- _Aim of the exercise_
Once the line containing "The image size is (1348, 554)." is found in the entries below, reproduce it and every line after it, stopping at and including the line containing "Task: Open the comment annotation tool"; reproduce nothing else, and keep each line exact.

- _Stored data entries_
---
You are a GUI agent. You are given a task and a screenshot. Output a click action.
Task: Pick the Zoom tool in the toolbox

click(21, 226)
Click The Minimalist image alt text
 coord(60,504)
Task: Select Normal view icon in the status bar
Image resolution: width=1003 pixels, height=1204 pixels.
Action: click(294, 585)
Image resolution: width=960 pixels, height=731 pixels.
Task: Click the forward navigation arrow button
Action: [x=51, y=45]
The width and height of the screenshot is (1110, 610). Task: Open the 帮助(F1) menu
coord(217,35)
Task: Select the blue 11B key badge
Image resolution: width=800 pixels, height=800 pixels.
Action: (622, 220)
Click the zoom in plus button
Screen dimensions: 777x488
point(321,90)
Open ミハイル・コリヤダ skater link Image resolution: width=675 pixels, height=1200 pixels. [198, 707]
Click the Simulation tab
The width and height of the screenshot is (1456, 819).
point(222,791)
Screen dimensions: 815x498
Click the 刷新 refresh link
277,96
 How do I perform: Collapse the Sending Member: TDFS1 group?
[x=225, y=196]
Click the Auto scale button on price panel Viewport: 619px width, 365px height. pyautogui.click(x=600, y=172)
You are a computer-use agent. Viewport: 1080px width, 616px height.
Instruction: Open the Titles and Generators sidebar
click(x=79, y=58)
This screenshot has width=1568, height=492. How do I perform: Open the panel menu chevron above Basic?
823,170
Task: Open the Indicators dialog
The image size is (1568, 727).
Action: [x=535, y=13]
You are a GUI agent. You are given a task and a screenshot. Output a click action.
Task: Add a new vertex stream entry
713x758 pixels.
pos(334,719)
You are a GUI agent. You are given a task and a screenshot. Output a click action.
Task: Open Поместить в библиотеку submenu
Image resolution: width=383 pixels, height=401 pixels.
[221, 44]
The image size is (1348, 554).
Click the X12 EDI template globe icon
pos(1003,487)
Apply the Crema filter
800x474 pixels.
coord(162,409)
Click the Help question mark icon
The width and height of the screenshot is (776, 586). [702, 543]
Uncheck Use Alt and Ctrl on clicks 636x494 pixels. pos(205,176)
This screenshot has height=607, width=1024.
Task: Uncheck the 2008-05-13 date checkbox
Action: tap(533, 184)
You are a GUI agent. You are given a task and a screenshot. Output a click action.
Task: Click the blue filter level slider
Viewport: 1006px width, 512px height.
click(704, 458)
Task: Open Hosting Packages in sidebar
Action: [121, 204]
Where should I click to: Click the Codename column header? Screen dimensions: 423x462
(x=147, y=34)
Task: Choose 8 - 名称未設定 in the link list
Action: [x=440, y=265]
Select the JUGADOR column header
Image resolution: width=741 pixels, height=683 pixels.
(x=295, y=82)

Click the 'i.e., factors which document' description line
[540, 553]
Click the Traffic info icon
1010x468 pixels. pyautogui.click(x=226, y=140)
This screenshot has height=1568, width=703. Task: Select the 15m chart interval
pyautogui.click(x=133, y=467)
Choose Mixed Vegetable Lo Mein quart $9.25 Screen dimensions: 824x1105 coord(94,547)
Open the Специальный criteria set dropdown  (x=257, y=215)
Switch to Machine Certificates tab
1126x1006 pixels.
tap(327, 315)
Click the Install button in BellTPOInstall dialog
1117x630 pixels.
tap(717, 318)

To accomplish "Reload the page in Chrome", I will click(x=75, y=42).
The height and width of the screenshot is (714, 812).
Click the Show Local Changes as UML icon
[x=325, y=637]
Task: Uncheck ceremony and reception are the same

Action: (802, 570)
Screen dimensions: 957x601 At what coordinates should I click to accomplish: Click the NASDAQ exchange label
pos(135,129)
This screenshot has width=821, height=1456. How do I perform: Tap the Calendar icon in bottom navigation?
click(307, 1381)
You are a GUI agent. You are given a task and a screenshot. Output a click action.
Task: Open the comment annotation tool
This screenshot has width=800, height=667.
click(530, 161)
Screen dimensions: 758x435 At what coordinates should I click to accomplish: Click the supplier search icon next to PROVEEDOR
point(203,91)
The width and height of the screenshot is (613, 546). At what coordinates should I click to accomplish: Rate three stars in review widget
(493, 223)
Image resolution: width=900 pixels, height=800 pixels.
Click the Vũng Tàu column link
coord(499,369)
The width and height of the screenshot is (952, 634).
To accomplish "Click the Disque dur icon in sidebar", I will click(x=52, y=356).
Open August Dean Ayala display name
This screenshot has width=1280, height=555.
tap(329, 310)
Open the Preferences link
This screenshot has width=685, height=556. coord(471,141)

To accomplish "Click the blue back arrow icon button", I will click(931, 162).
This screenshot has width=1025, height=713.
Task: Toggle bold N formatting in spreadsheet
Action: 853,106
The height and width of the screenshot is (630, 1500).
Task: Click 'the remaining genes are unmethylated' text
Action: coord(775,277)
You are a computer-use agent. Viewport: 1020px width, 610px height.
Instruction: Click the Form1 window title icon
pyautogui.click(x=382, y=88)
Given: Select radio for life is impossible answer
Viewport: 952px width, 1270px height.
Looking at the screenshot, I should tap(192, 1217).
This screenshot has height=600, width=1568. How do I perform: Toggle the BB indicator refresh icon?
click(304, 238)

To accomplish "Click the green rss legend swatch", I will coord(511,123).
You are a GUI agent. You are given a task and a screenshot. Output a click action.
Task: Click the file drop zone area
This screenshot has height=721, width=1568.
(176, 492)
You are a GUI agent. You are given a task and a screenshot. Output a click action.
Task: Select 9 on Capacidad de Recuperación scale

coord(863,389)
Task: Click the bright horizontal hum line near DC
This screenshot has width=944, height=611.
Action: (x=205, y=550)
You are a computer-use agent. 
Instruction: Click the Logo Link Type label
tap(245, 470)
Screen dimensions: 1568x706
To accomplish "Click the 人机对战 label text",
---
- _Reply to the exercise_
The image size is (1348, 554).
Click the X12 EDI template globe icon
pos(1003,487)
Apply the Crema filter
800x474 pixels.
coord(162,409)
Click the Help question mark icon
The width and height of the screenshot is (776, 586). [702, 543]
Uncheck Use Alt and Ctrl on clicks 636x494 pixels. pos(205,176)
This screenshot has height=607, width=1024.
Task: Uncheck the 2008-05-13 date checkbox
Action: tap(533, 184)
You are a GUI agent. You are given a task and a screenshot. Output a click action.
Task: Click the blue filter level slider
Viewport: 1006px width, 512px height.
click(704, 458)
Task: Open Hosting Packages in sidebar
Action: [121, 204]
Where should I click to: Click the Codename column header? Screen dimensions: 423x462
(x=147, y=34)
Task: Choose 8 - 名称未設定 in the link list
Action: [x=440, y=265]
Select the JUGADOR column header
Image resolution: width=741 pixels, height=683 pixels.
(x=295, y=82)

Click the 'i.e., factors which document' description line
[540, 553]
Click the Traffic info icon
1010x468 pixels. pyautogui.click(x=226, y=140)
This screenshot has height=1568, width=703. Task: Select the 15m chart interval
pyautogui.click(x=133, y=467)
Choose Mixed Vegetable Lo Mein quart $9.25 Screen dimensions: 824x1105 coord(94,547)
Open the Специальный criteria set dropdown  (x=257, y=215)
Switch to Machine Certificates tab
1126x1006 pixels.
tap(327, 315)
Click the Install button in BellTPOInstall dialog
1117x630 pixels.
tap(717, 318)

To accomplish "Reload the page in Chrome", I will click(x=75, y=42).
The height and width of the screenshot is (714, 812).
Click the Show Local Changes as UML icon
[x=325, y=637]
Task: Uncheck ceremony and reception are the same

Action: (802, 570)
Screen dimensions: 957x601 At what coordinates should I click to accomplish: Click the NASDAQ exchange label
pos(135,129)
This screenshot has width=821, height=1456. How do I perform: Tap the Calendar icon in bottom navigation?
click(307, 1381)
You are a GUI agent. You are given a task and a screenshot. Output a click action.
Task: Open the comment annotation tool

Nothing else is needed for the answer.